**INSTRUCTIONS FOR THE TASK**
Reproduce, exactly, the lines of the material below from the line containing "Instruction: Click the plus" through the line containing "Given: Open the Trend Time report icon", with both end lines included and nothing else.

**RECORDS SUPPLIED**
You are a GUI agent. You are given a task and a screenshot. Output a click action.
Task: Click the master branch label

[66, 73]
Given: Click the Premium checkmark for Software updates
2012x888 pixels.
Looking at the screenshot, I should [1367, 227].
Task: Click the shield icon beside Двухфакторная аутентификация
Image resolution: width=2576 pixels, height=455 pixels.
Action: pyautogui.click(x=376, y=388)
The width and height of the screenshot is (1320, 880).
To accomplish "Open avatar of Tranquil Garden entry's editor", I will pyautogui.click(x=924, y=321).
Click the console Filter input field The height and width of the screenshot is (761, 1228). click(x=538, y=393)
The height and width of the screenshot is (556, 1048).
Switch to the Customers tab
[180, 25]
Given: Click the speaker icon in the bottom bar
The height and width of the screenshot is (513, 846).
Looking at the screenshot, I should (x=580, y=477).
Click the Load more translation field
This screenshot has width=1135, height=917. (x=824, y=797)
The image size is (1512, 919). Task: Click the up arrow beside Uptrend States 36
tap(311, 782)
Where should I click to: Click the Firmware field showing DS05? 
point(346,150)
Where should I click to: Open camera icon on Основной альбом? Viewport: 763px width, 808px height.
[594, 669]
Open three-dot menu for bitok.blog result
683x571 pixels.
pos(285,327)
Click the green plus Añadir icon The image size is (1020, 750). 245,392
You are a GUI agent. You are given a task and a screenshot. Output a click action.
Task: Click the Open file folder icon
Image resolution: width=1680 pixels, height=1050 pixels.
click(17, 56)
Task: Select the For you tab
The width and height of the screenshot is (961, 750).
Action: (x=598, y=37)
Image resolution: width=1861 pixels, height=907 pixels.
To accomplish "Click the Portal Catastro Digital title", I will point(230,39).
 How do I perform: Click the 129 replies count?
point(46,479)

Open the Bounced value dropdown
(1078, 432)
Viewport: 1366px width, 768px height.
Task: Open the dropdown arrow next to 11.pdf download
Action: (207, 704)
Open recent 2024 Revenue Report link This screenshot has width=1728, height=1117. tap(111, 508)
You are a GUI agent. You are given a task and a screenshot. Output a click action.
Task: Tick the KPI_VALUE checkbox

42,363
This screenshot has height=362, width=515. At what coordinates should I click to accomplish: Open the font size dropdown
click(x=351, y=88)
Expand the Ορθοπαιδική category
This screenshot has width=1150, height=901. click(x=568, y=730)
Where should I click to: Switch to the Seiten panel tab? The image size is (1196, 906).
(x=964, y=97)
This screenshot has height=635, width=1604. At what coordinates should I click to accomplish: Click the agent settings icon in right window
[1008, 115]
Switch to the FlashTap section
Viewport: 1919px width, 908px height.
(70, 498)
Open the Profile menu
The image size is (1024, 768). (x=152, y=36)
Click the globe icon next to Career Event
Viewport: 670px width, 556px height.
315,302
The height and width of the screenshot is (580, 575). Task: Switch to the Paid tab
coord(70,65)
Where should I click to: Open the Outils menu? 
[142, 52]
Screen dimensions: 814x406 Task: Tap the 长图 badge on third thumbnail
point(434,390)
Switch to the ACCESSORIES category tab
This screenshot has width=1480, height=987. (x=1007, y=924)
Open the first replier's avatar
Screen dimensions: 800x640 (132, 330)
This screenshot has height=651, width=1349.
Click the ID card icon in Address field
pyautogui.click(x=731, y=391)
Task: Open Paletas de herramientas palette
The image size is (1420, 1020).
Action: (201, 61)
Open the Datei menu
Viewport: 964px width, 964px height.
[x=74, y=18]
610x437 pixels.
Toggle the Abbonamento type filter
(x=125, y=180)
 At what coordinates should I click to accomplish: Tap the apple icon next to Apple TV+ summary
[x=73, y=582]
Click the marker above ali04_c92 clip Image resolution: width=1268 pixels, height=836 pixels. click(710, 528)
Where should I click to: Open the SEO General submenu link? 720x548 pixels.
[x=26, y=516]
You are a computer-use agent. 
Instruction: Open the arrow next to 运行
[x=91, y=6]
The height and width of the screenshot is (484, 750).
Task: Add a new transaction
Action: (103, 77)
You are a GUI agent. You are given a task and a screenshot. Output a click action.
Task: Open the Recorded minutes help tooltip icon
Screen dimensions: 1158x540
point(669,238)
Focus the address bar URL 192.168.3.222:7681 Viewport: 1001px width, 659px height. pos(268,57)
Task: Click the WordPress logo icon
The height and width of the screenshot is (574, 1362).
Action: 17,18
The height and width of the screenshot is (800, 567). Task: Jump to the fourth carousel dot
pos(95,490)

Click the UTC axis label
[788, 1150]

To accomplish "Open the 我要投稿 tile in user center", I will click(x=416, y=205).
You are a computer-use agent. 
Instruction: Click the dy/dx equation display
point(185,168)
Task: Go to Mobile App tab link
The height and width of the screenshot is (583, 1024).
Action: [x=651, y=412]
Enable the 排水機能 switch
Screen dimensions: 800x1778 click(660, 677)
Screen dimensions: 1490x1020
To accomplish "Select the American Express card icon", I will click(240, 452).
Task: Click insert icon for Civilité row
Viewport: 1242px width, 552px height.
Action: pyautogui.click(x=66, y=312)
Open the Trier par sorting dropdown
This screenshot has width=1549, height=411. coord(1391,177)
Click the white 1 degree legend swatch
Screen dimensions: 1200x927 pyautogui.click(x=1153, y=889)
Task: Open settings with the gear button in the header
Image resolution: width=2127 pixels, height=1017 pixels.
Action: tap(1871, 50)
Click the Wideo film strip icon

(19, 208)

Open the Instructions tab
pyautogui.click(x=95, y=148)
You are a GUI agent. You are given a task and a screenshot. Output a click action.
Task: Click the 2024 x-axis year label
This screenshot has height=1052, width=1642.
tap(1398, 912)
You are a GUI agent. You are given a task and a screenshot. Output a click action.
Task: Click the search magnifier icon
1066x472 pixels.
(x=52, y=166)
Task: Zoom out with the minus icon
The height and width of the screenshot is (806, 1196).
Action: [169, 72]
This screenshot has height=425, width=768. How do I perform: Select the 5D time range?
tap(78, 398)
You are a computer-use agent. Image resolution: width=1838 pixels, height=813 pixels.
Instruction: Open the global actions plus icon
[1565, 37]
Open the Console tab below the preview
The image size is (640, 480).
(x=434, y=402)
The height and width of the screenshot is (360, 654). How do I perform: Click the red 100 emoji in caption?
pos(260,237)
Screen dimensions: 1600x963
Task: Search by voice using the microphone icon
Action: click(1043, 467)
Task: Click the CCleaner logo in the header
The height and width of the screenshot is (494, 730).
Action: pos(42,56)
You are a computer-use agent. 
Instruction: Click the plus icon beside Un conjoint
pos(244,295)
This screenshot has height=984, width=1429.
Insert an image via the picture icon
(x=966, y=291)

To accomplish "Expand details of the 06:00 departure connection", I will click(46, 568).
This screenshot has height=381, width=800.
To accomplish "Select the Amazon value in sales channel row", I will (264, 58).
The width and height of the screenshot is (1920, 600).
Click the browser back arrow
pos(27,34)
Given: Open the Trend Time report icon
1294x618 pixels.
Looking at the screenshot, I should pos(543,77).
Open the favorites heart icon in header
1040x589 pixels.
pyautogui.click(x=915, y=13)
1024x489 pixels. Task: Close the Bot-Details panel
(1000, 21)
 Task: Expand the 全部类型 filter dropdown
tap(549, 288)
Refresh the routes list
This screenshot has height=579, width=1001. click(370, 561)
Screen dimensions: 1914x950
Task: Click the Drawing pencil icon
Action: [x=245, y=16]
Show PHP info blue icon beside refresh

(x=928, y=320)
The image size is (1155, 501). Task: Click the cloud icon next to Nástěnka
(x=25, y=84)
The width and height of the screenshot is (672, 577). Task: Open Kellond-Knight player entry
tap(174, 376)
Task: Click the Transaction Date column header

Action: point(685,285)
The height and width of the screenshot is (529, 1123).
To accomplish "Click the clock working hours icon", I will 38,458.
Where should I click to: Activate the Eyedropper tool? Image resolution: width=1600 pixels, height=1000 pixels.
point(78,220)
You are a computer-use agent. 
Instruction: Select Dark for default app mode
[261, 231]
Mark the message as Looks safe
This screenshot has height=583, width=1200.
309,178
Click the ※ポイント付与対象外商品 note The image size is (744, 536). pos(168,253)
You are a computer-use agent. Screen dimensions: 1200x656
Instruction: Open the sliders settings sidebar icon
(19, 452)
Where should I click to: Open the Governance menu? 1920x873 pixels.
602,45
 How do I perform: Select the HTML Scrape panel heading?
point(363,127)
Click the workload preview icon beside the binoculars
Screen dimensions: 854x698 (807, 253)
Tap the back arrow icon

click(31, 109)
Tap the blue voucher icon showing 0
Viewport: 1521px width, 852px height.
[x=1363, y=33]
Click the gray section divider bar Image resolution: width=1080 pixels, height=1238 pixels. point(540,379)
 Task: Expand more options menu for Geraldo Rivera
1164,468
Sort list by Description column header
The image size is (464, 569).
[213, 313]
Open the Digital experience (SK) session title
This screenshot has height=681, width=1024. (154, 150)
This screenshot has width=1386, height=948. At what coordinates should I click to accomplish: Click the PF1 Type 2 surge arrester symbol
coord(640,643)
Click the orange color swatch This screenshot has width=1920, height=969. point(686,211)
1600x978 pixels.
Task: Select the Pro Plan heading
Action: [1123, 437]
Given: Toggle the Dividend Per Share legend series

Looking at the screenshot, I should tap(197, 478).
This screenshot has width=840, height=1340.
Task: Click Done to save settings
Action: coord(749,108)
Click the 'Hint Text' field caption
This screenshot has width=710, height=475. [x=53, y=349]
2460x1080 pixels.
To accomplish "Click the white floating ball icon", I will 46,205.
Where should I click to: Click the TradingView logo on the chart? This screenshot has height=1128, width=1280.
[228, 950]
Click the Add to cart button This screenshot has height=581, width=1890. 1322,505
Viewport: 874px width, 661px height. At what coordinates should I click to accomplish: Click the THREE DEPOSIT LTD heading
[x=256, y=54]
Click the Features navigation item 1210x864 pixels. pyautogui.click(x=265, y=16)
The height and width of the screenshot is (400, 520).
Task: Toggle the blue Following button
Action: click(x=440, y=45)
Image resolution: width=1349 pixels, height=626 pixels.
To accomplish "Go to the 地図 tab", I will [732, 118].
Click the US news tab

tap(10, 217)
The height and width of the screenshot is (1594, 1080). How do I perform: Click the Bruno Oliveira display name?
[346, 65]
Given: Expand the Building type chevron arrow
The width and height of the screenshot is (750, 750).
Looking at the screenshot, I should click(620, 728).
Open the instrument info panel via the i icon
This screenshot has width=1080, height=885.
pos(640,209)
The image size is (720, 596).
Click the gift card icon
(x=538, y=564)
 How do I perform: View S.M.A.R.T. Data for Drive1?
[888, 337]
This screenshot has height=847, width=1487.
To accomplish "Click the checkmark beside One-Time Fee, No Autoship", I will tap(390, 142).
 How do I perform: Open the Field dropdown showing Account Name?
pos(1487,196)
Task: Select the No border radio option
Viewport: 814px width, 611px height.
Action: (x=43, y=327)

**ANSWER TO THIS PROBLEM**
Instruction: Click the plus icon beside Un conjoint
pos(244,295)
This screenshot has height=984, width=1429.
Insert an image via the picture icon
(x=966, y=291)

To accomplish "Expand details of the 06:00 departure connection", I will click(46, 568).
This screenshot has height=381, width=800.
To accomplish "Select the Amazon value in sales channel row", I will (264, 58).
The width and height of the screenshot is (1920, 600).
Click the browser back arrow
pos(27,34)
Given: Open the Trend Time report icon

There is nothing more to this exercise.